Glimpse history through old images of Harrow, in Greater London.
Harrow is famous for its boy’s school, which started as a free grammar school and developed into one of Britain’s elite boarding schools, educating a range of luminaries including Lord Byron, Sir Robert Peel, the playwright Sheridan, and Dr. Parr.
But this page is about the community of Harrow-on-the-Hill, which was massively expanded into a huge town on the outskirts of London in the early twentieth century thanks to the railway system.
This silent film footage records the large number of people and children involved with the carnival procession, and sometimes captures the background homes and businesses too.
Pageantry At Harrow (1935) – British Pathé on YouTube
Early History of Harrow
767 AD – Saxon Charter of Offa, King of Mercia, grants 16,000 acres of land between Gumeninga hergae, (Gumern’s such) and Lidding Brook to Stidberht, Bishop of St Albans.
Cenwulf, successor to Offa, reclaimed the land. After his death it passed to his son Kenelm, then to Kenelm’s murderer and half-sister Cwoenthryth.
825 AD – Cwoenthryth is forced to hand the lands back to the church by the Council of Colvesho.
1086 AD – the Domesday Book, collecting tax records for William the Conqueror, tell us the manor of Harrow was held by Earl Leofwin, and then by Bishop Lanfrane . There was land enough for seventy ploughs, pasture for cattle, and the right to pannage for two thousand hogs.
The right to pannage meant local people, usually tenants, could bring their pigs into the landlord’s woods in the autumn time, to rootle for fallen acorns on the ground. It fattened up the animals ready for the late autumn slaughter, in preparation for winter.
1087 – The church of St Mary was built under instruction from Bishop Lanfrane.
You can still see some of the original parts of the building, especially round the western doorway, and the lower part of the tower.
The Saxon words hergae, hearge, herge, and herige seem to have been associated with places of pagan worship and then Christian churches, and Harrow may have derived from those Saxon terms. So Harrow on the Hill meant Church on the Hill.
1087 AD – The successor to Bishop Lanfranc, Anselm, consecrates the church of St Mary.
1170 AD – Thomas Becket visits St Mary’s church. A few days later, he is assassinated in Canterbury Cathedral, a scandal still remembered today.
12-14th Centuries – St Mary’s church is extended, and the Purbeck Marble font is installed.
1370 AD – A memorial is installed at St Mary’s commemorating Edmund Flambard, who had been Lord of the Manor of Harrow.
15th Century – St Mary’s church is substantially rebuilt.
Felix Summerly, writing in 1846, tells us that King Henry VIII (1509-1547), gave Harrow and other nearby manors to Sir Edward North.
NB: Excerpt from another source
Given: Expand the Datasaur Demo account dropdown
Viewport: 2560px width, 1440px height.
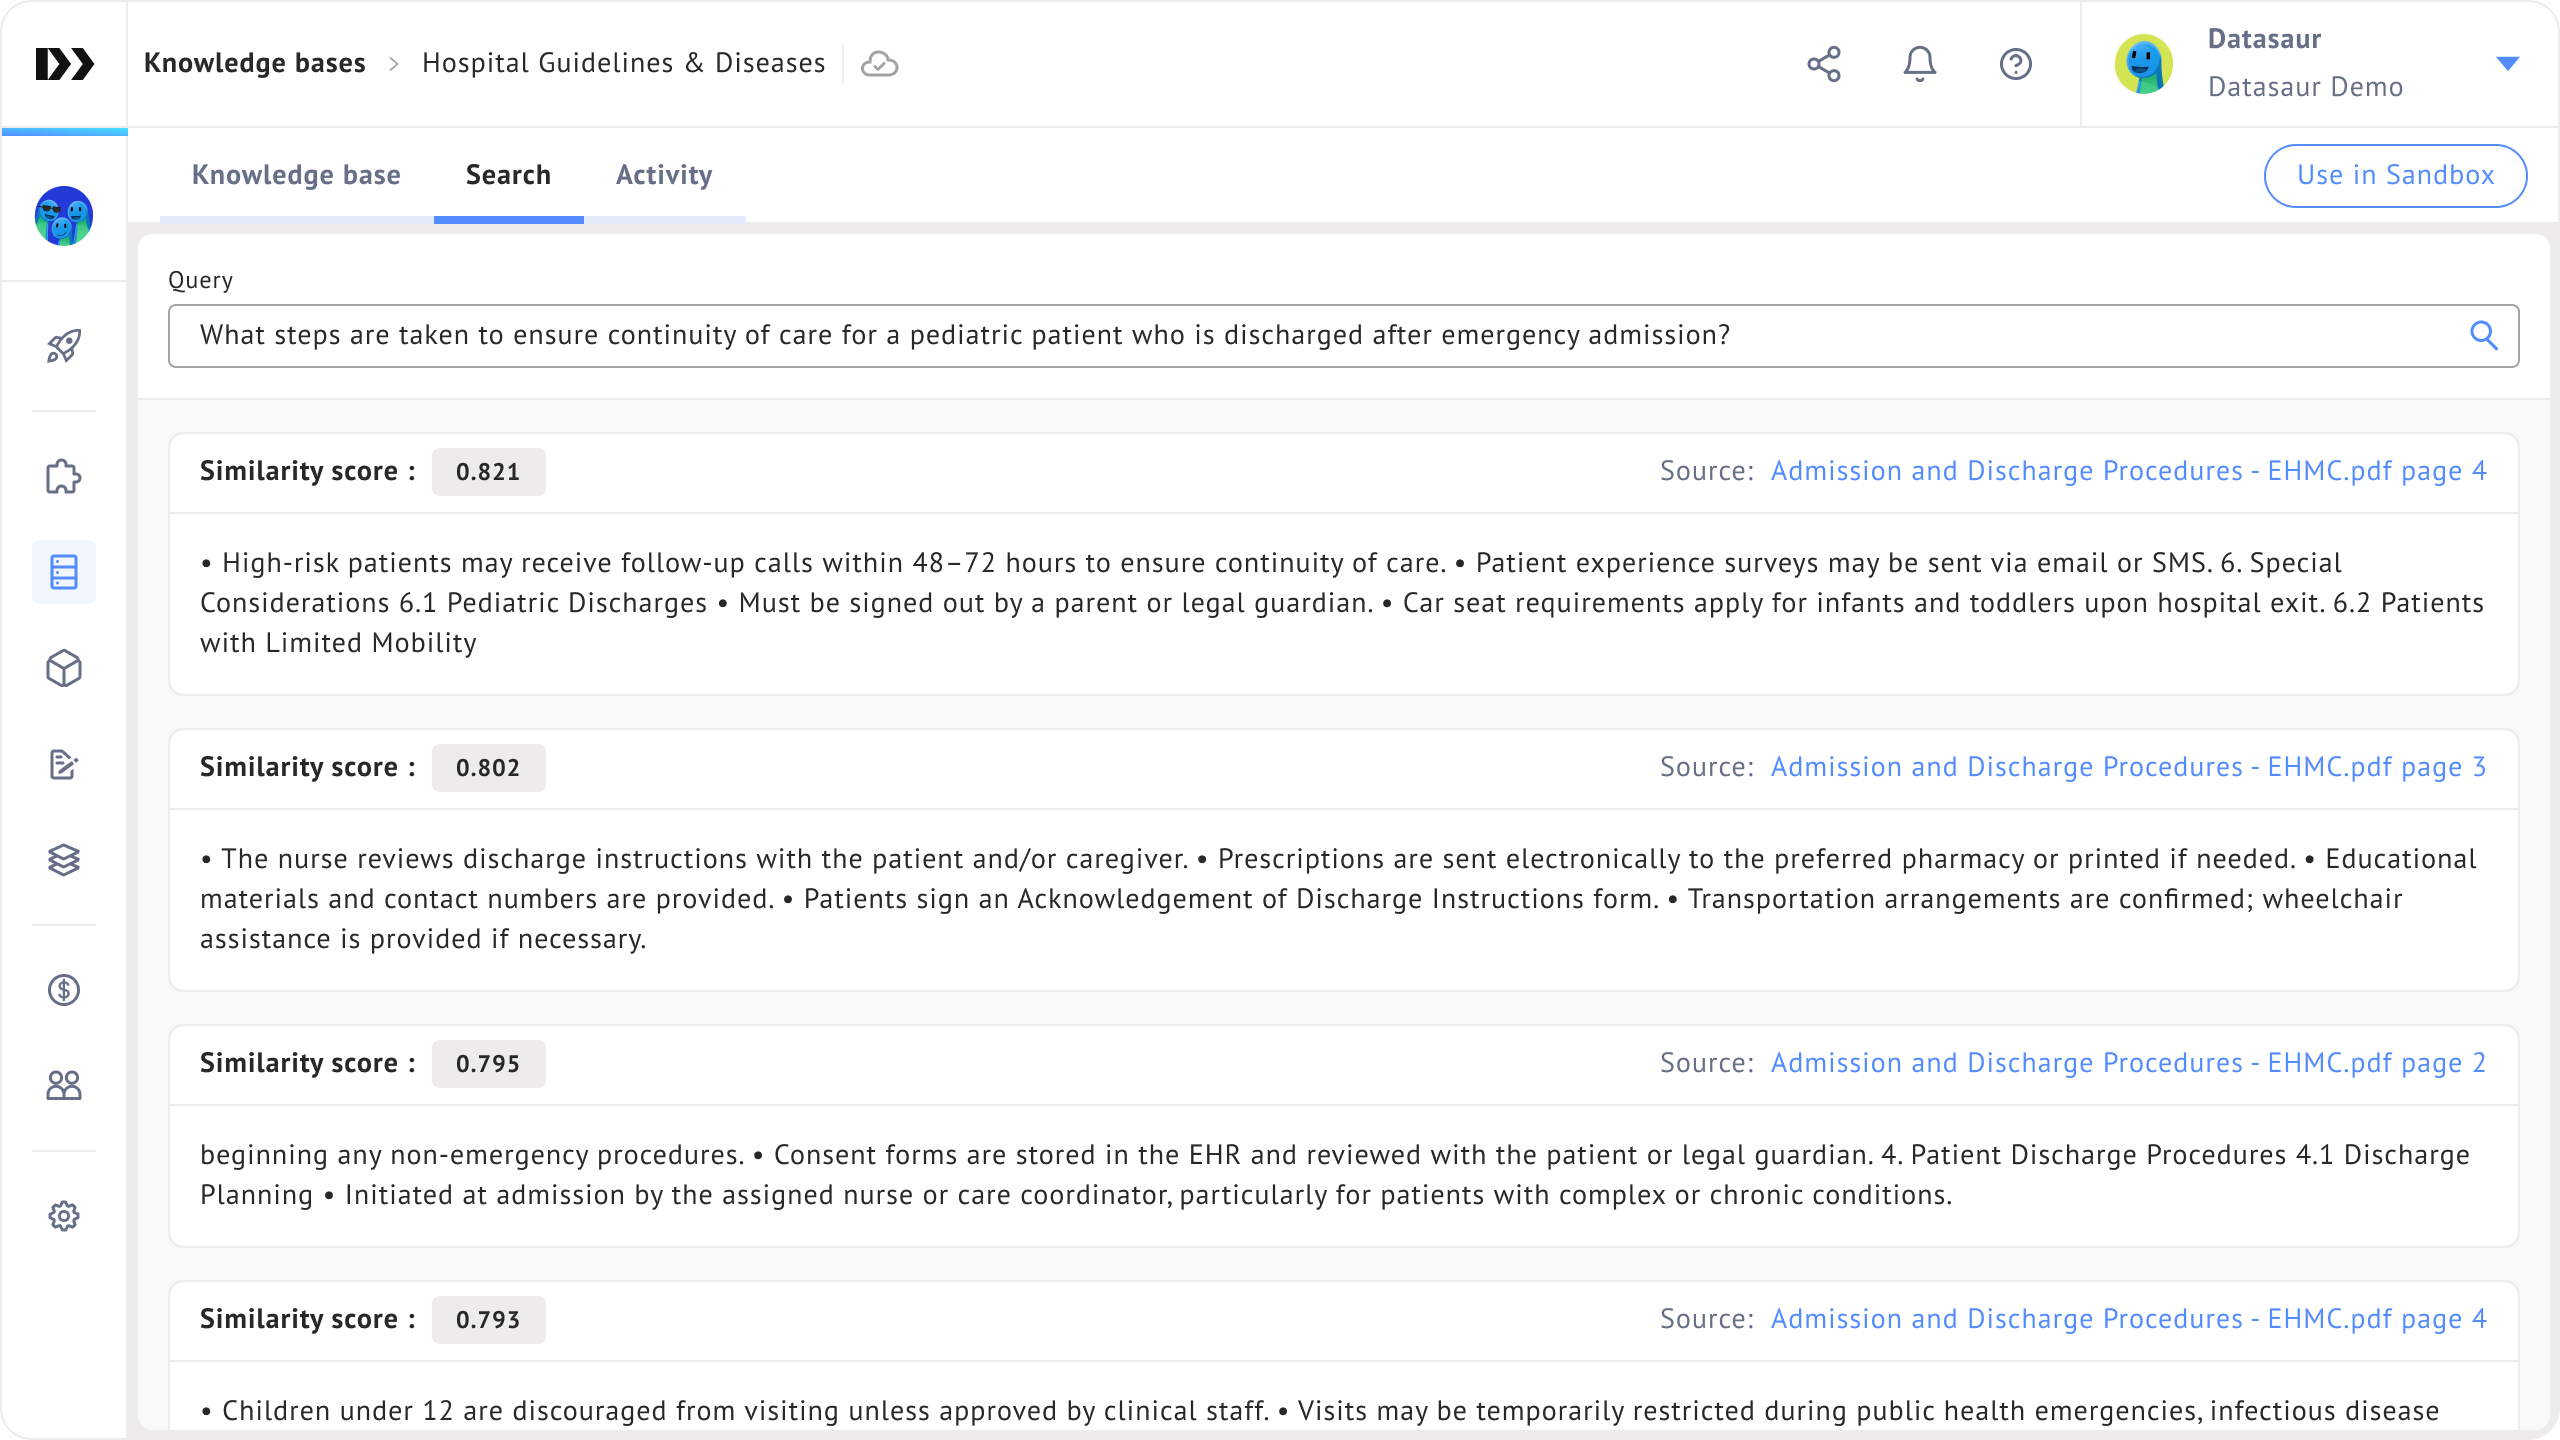Looking at the screenshot, I should (2507, 64).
He later became Lord North, but fell out of favour with the temperamental monarch, and was then accused of cheating the King out of the “certain lands in Middlesex”.
Later, King Charles II (1649-1651) said “The only visible church I know of, is to be found at Harrow.”
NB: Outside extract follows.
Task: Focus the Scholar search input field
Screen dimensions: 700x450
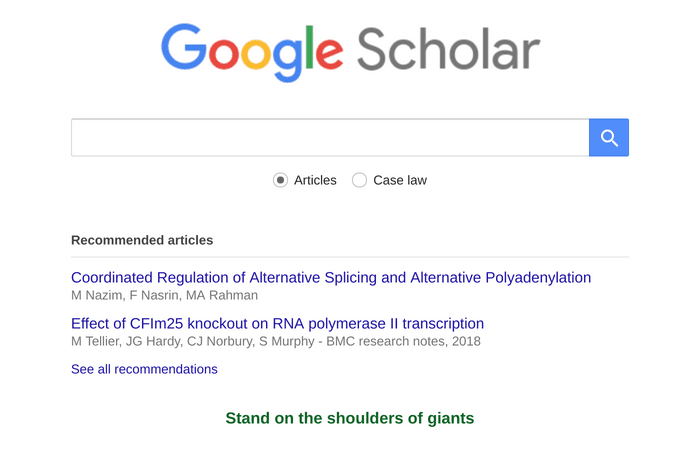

1572 – Harrow School is built as a free grammar school under the patronage of John Lyon, who also did other great works, such as maintaining highways and paying bursaries to poor university scholars.
1807 – Lord Byron wrote “Lines written beneath an elm in the churchyard of Harrow” in St Mary’s churchyard.
1822 – Allegra, illegitimate daughter of Lord Byron and Claire Clairmont died in Bagnacavallo on 19th April, but was buried in the graveyard of the church of St Mary, Harrow.
1847 – St Mary’s church is restored by George Gilbert Scott.